• The task:
Use the entries below and reproduce exactly the lines from the one containing "[Bookmark listing] (314, 92)" down to the one containing "[Go to next slide] (320, 176)", both of them included.

Collected data
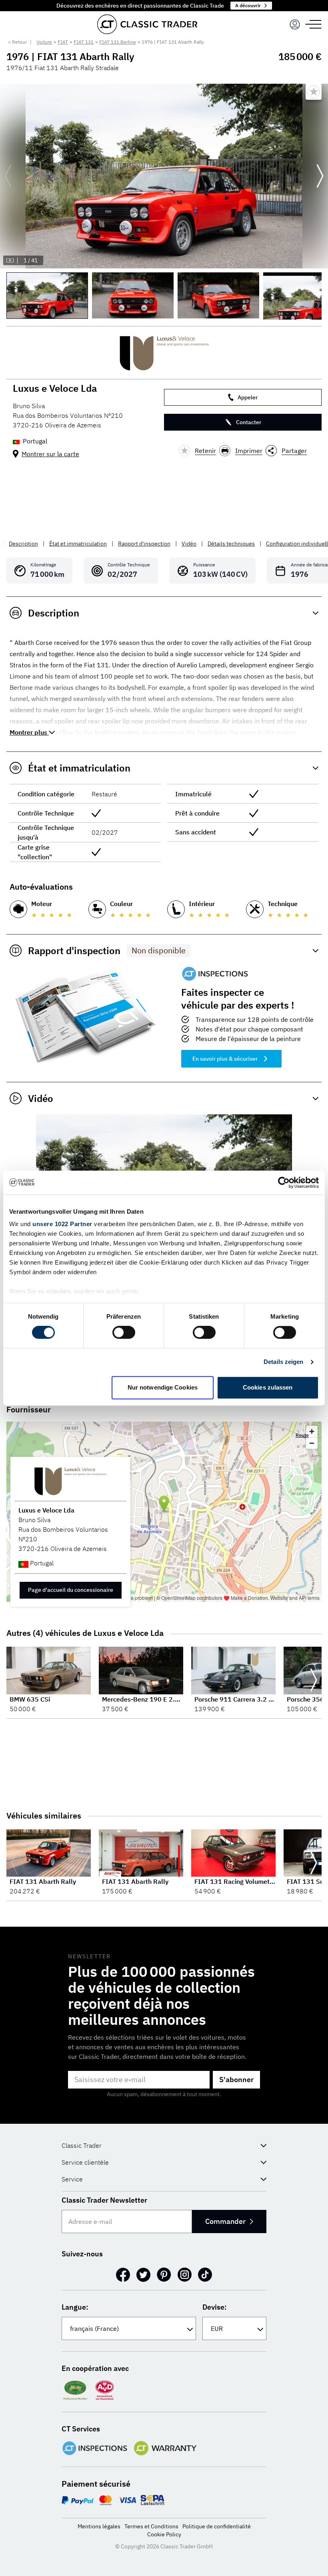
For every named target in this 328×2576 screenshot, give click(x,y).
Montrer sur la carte (50, 454)
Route (302, 1435)
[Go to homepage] (147, 24)
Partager (294, 451)
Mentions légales (99, 2526)
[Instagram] (185, 2275)
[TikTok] (205, 2275)
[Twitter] (143, 2275)
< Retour (17, 42)
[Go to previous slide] (8, 176)
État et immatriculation (78, 543)
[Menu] (295, 24)
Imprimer (248, 451)
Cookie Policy (164, 2534)
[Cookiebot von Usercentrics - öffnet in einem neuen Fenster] (284, 1182)
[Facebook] (123, 2275)
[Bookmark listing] (314, 92)
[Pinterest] (164, 2275)
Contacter (248, 422)
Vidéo (189, 543)
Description (23, 543)
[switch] (123, 1332)
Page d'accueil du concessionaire (70, 1589)
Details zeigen (283, 1362)
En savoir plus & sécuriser (225, 1058)
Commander (225, 2221)
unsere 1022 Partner (62, 1224)
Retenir (205, 451)
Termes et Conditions (151, 2526)
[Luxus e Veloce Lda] (164, 352)
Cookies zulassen (268, 1387)
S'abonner (236, 2079)
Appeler (248, 397)
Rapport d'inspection (144, 543)
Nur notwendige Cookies (163, 1387)
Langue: (75, 2307)
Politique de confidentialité (216, 2526)
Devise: (214, 2307)
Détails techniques (231, 543)
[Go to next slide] (320, 176)
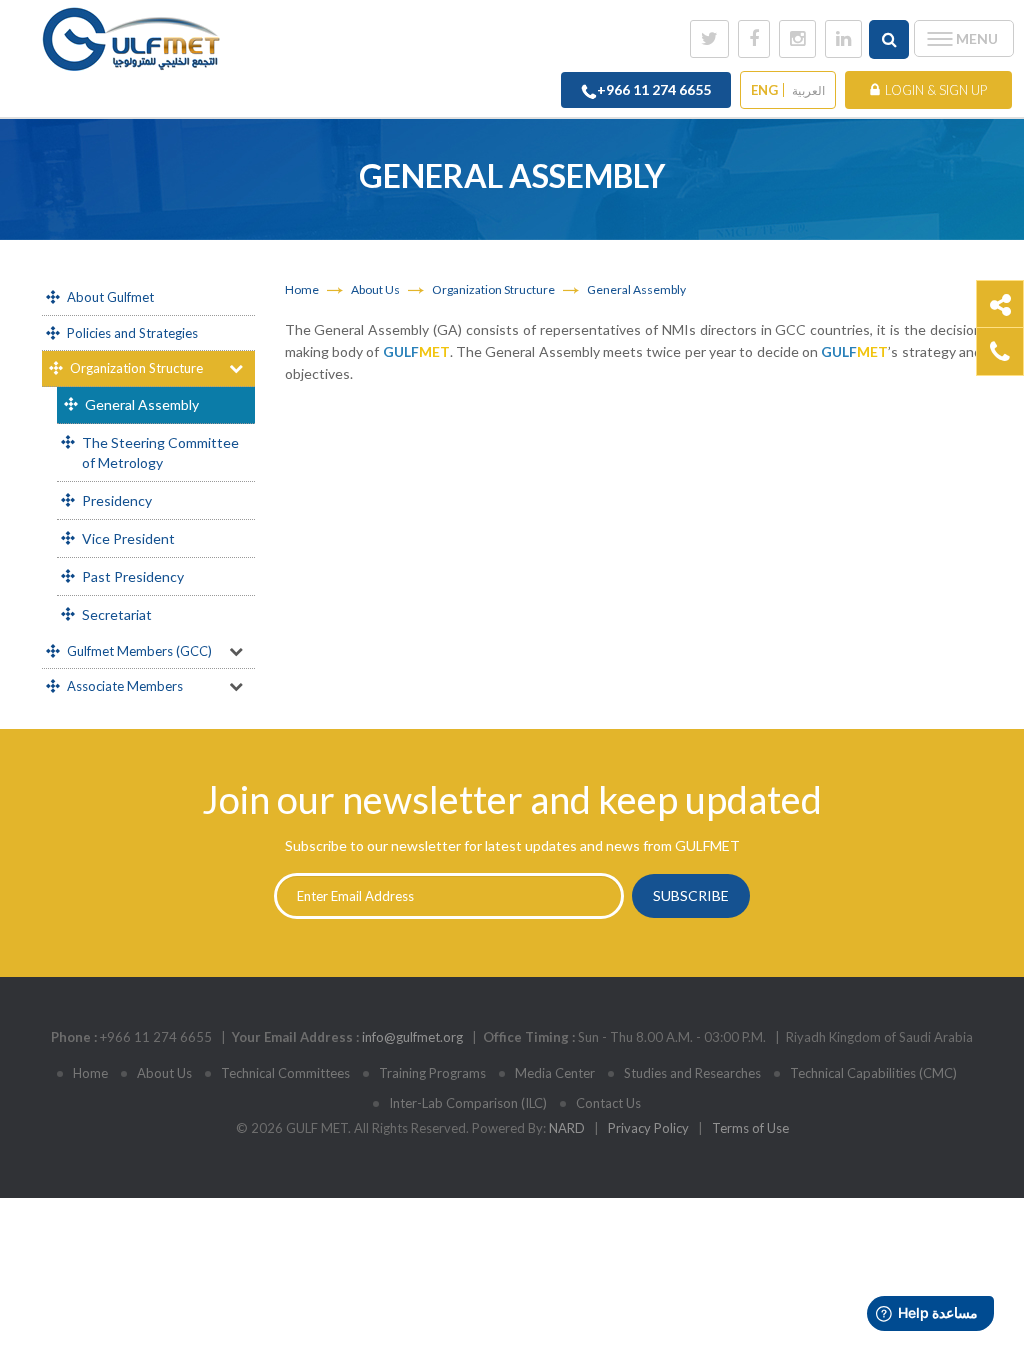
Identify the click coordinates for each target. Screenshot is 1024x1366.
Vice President (128, 538)
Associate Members (125, 686)
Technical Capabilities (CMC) (873, 1073)
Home (302, 289)
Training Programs (432, 1073)
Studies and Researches (692, 1073)
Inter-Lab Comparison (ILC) (468, 1103)
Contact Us (608, 1103)
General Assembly (142, 404)
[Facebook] (754, 39)
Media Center (555, 1073)
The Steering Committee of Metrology (160, 452)
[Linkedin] (843, 39)
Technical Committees (285, 1073)
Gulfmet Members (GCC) (139, 651)
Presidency (117, 500)
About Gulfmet (110, 297)
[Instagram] (797, 39)
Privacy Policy (648, 1128)
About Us (375, 289)
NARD (567, 1128)
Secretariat (117, 614)
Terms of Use (750, 1128)
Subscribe (691, 895)
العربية (808, 91)
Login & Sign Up (936, 90)
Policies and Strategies (132, 333)
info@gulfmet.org (412, 1037)
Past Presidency (133, 576)
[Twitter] (709, 39)
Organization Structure (136, 368)
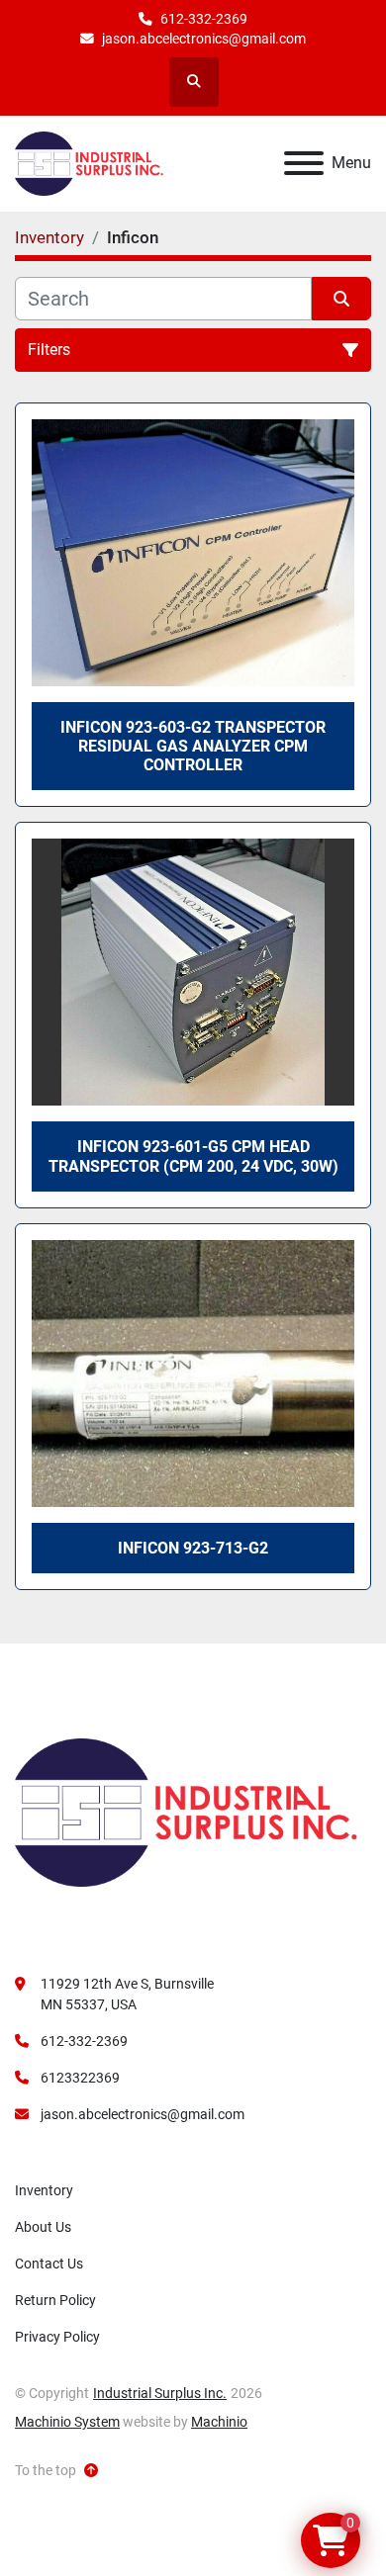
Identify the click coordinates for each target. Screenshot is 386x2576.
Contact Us (49, 2263)
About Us (43, 2227)
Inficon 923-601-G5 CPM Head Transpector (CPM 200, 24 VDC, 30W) (193, 1156)
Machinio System (67, 2422)
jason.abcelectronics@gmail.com (204, 38)
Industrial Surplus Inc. (160, 2393)
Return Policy (55, 2300)
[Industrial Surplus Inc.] (186, 1812)
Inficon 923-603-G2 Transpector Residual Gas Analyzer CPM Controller (193, 746)
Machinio (219, 2422)
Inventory (44, 2190)
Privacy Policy (57, 2337)
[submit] (341, 298)
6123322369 (80, 2078)
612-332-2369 (203, 19)
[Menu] (304, 163)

• Response:
[Bookmark listing] (314, 92)
[Pinterest] (164, 2275)
Contacter (248, 422)
Vidéo (189, 543)
Description (23, 543)
[switch] (123, 1332)
Page d'accueil du concessionaire (70, 1589)
Details zeigen (283, 1362)
En savoir plus & sécuriser (225, 1058)
Commander (225, 2221)
unsere 1022 Partner (62, 1224)
Retenir (205, 451)
Termes et Conditions (151, 2526)
[Luxus e Veloce Lda] (164, 352)
Cookies zulassen (268, 1387)
S'abonner (236, 2079)
Appeler (248, 397)
Rapport d'inspection (144, 543)
Nur notwendige Cookies (163, 1387)
Langue: (75, 2307)
Politique de confidentialité (216, 2526)
Devise: (214, 2307)
Détails techniques (231, 543)
[Go to next slide] (320, 176)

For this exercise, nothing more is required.